◆ What is required ◆
Scan the records below for the line with "You are a computer-use agent." and the line with "Instruction: Click the". Repeat those two lines and every line between them exactly, and nothing else.
*** Given information ***
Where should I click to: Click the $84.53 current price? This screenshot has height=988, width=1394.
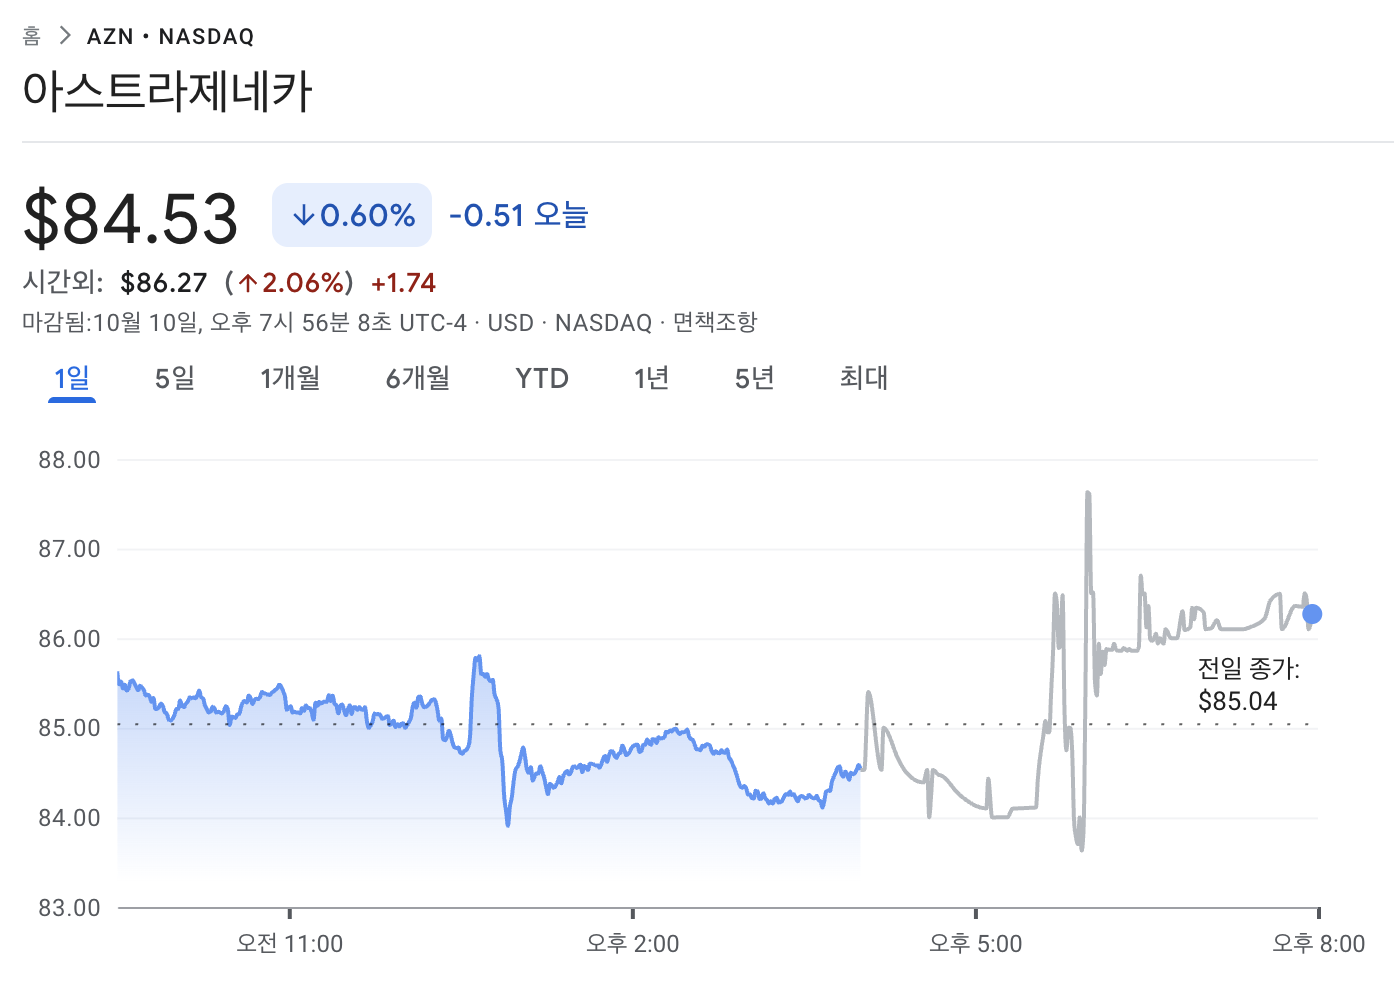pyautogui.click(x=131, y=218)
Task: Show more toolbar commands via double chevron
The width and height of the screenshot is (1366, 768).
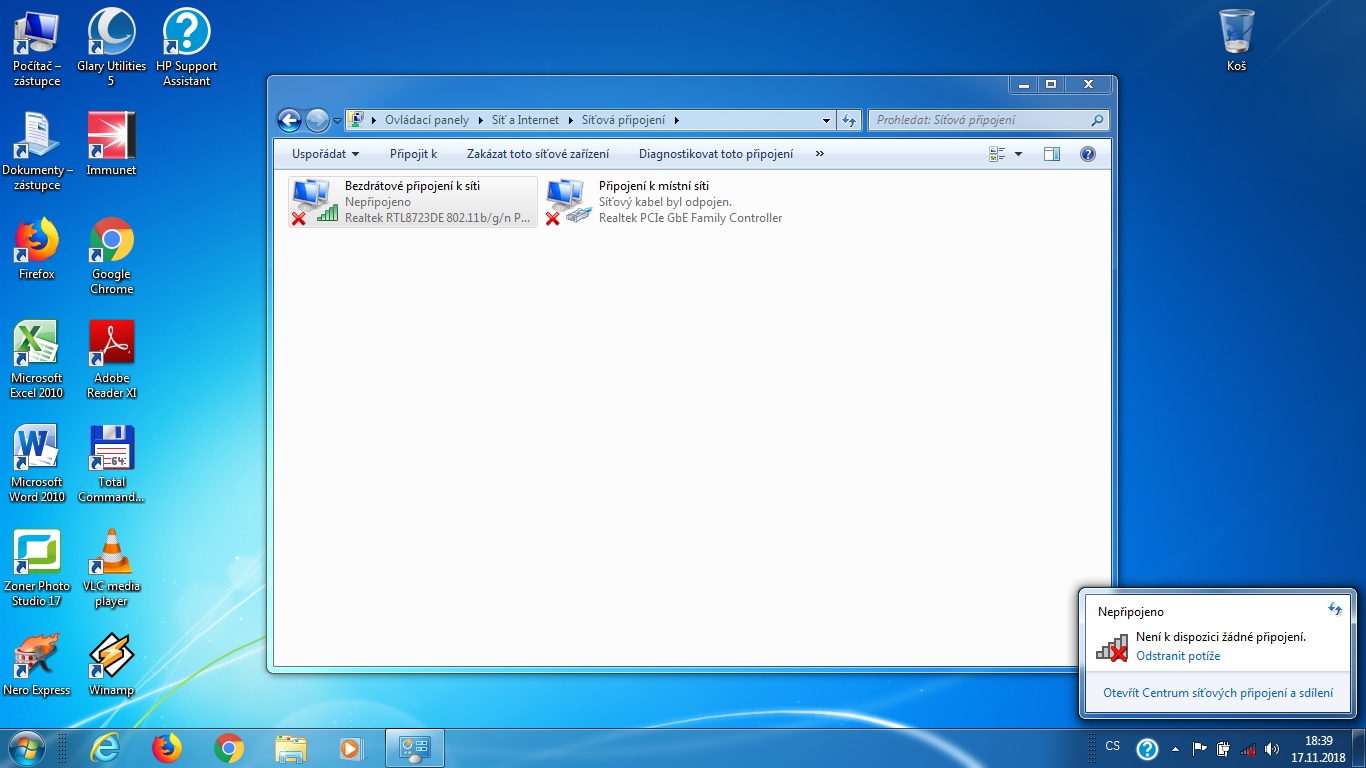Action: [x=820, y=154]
***
*** Given information ***
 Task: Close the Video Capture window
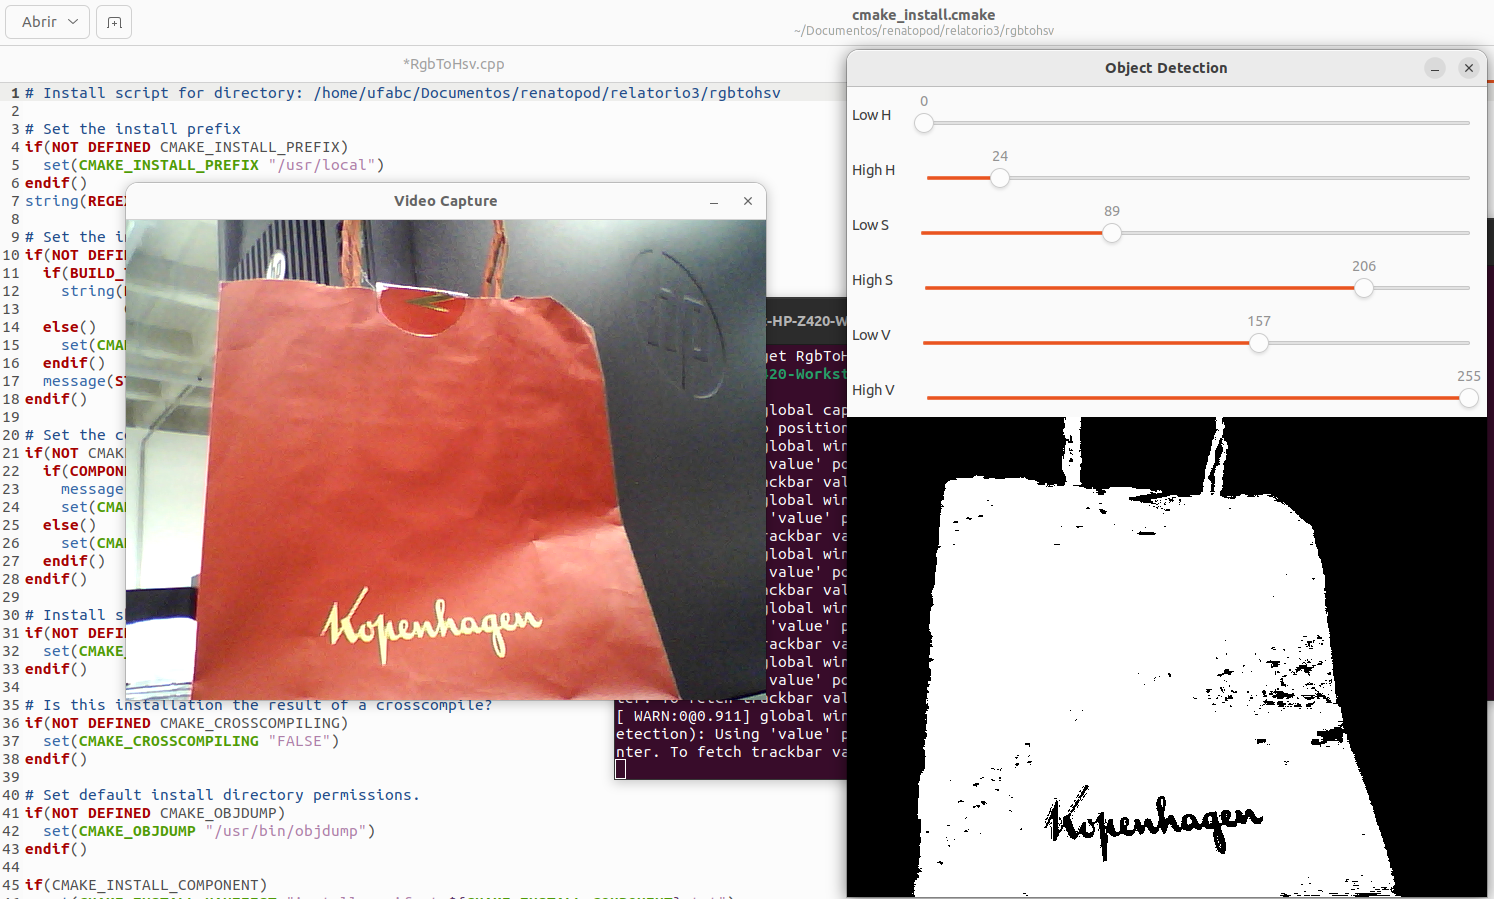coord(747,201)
***
*** Given information ***
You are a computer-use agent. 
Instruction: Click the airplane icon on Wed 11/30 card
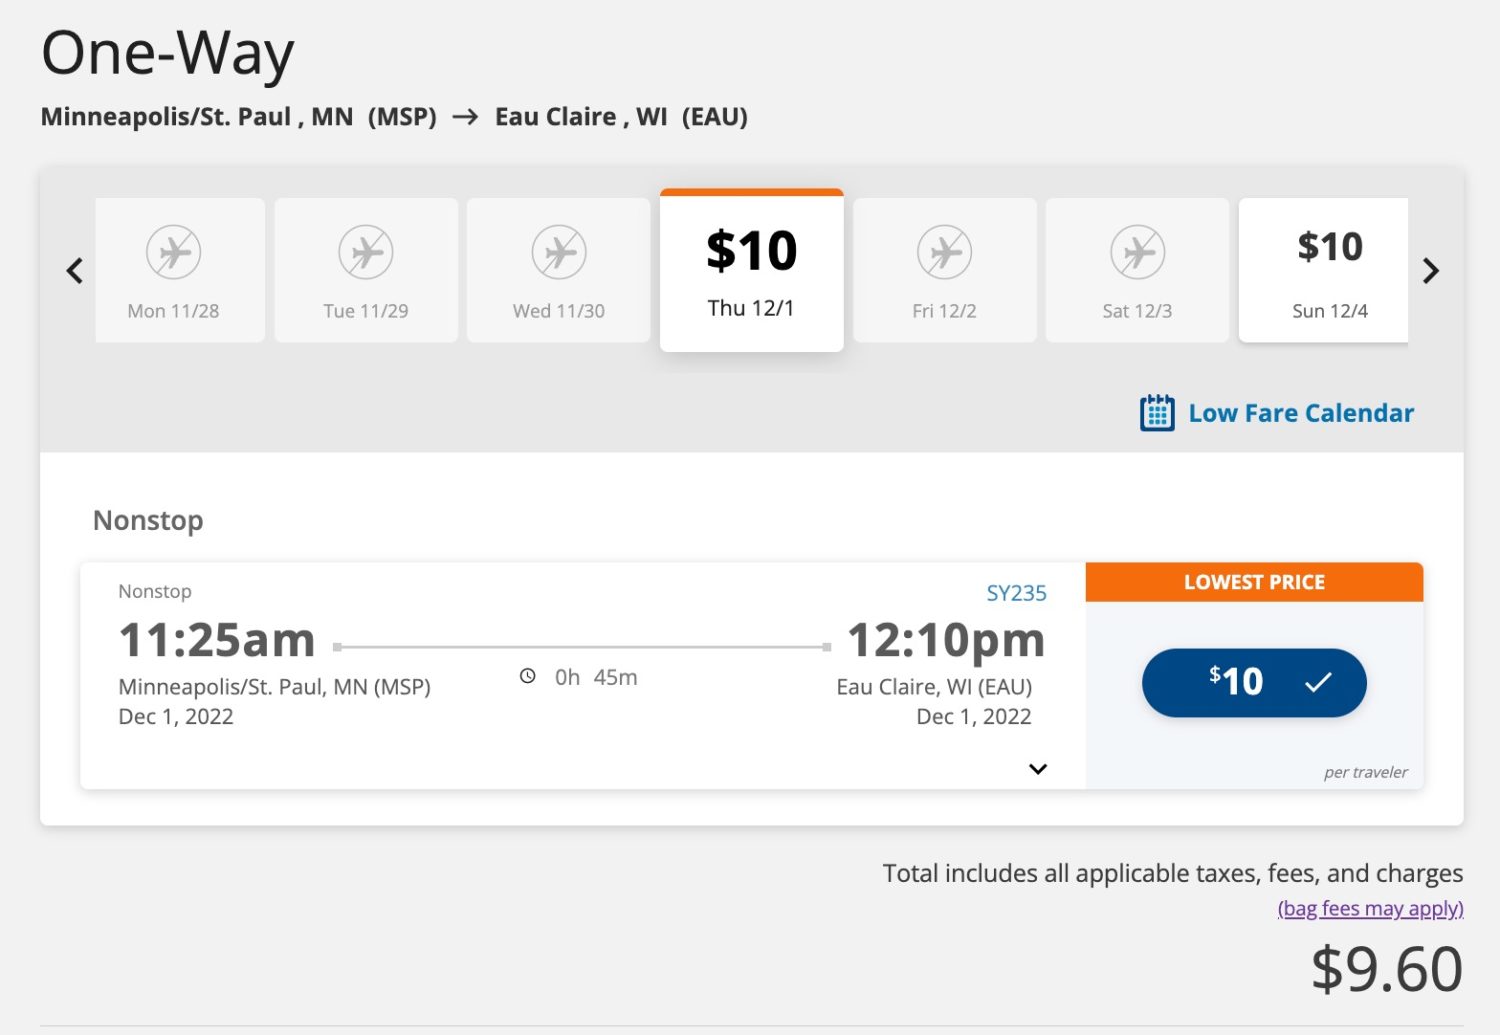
***
◆ Solution to the exercise ◆
You are a computer-use agent. 
Instruction: Click the airplane icon on Wed 11/30 card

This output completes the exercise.